Cet album a paru aux éditions Le Lombard en septembre 1964, après avoir d'abord été prépublié dans le "Journal de Tintin" entre mai et août 1962 (nº21 à 35), puis entre décembre 1962 (nº51) et mars 1963 (nº13). Duchâteau écrit le scénario. Tibet produit la partie graphique (dessin, encrage, mise en couleur). En revanche, il ne réalisait pas les décors, qu'il confiait à des assistants, dans ce cas à Jean Mariette (1932-2001) alias Mittéï.
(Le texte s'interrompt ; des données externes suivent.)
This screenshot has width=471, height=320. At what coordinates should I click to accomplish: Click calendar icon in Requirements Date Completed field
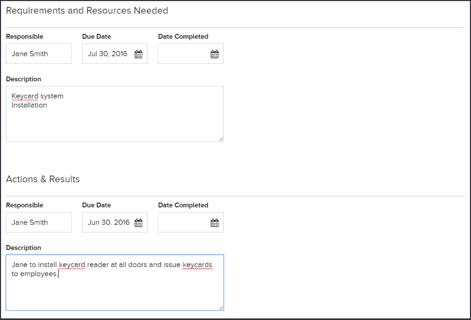pyautogui.click(x=214, y=54)
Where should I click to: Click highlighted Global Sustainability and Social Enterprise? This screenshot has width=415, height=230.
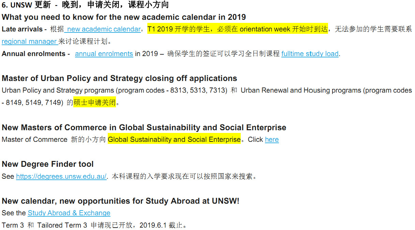tap(174, 140)
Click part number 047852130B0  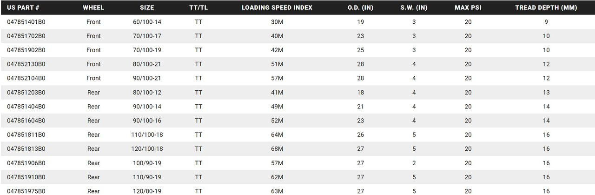click(x=26, y=64)
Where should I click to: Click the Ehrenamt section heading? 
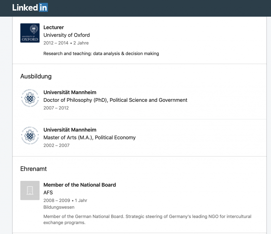pos(34,169)
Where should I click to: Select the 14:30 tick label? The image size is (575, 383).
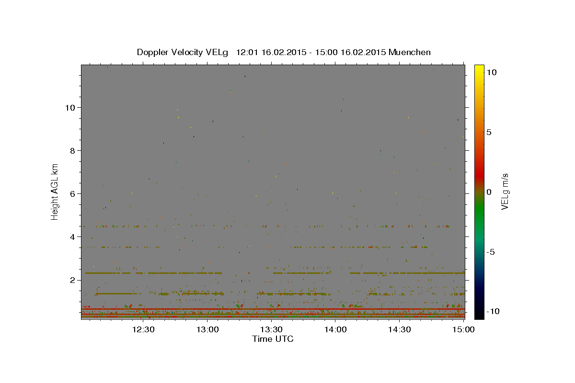tap(400, 329)
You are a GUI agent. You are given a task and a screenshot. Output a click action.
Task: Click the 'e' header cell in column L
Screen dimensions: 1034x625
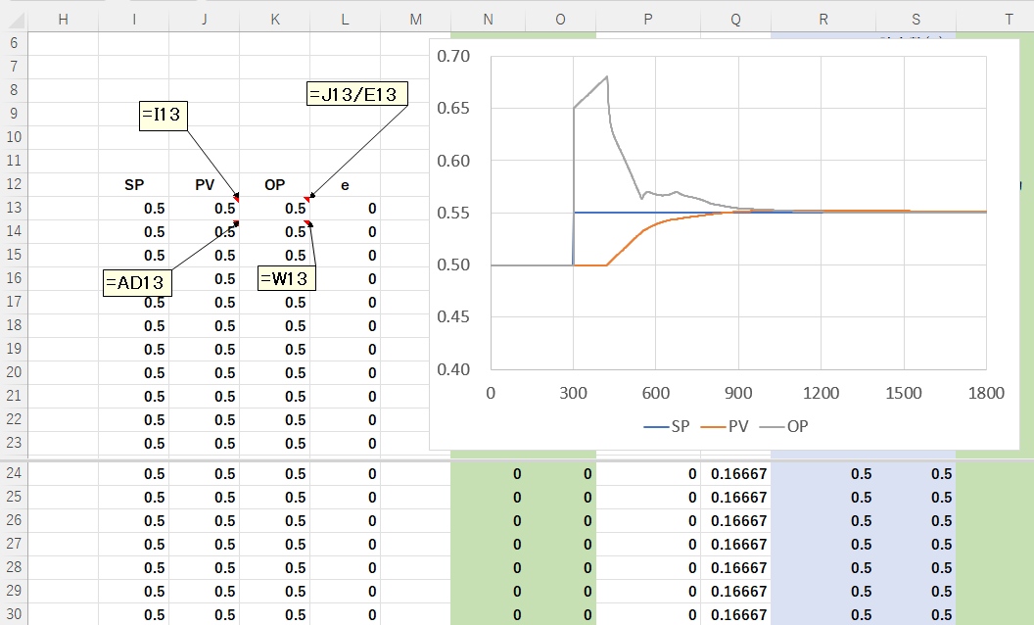pos(345,184)
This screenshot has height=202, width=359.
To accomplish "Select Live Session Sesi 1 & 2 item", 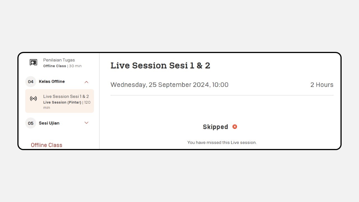I will pyautogui.click(x=59, y=101).
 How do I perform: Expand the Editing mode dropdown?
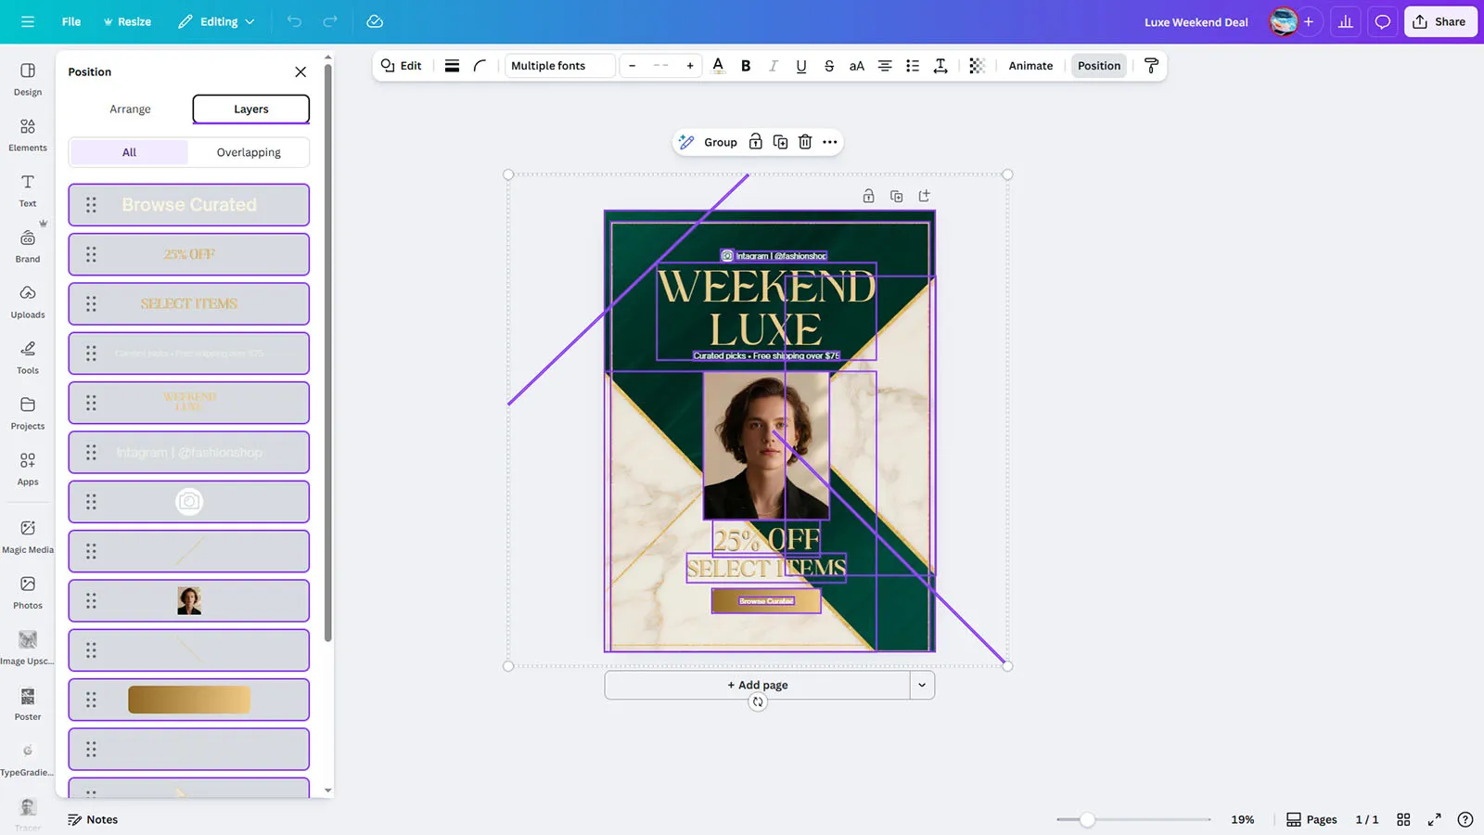point(217,21)
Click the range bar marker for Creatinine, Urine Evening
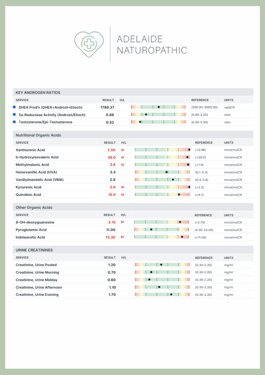This screenshot has height=375, width=265. 171,294
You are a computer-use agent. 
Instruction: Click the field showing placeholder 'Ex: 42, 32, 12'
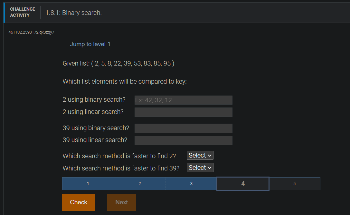click(x=183, y=100)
Paris, un matin, dans la salle de rédaction du quotidien "La Rafale". La une est prête. Un journaliste en félicite un autre pour son article au sujet de récents vols de tableaux ; trois musées ont été dévalisés en moins d'un mois, un record. Ric Hochet, assis à son bureau, est accosté par Luc, un collègue, qui l'informe que le grand patron souhaite le voir à l'instant. Lorsque Ric lui demande de le renseigner sur l'humeur de leur chef, Luc répond qu'il semblait surtout tracassé. Ric frappe à la porte du bureau en question ; le dirigeant ordonne d'entrer. Sans ambages, ce dernier lui confie avoir quelques inquiétudes au sujet de Bob Drumond, un collègue parti à Porquerolles pour un reportage sur le tourisme local. Seulement, voilà deux jours qu'il a disparu de sa chambre. Drumond étant un grand amateur de plongée sous-marine, peut-être lui est-il arrivé un accident ? Ric écarte vite cette hypothèse ; Drumond, nageur hors pair, avait réussi à harponner un requin pendant un voyage aux Caraïbes. Pour Ric, il est probable que Drumond ait découvert un sujet qui l'a obligé à s'absenter. Son patron demande alors à Ric, le meilleur ami de Drumond, de se rendre sur place et d'enquêter.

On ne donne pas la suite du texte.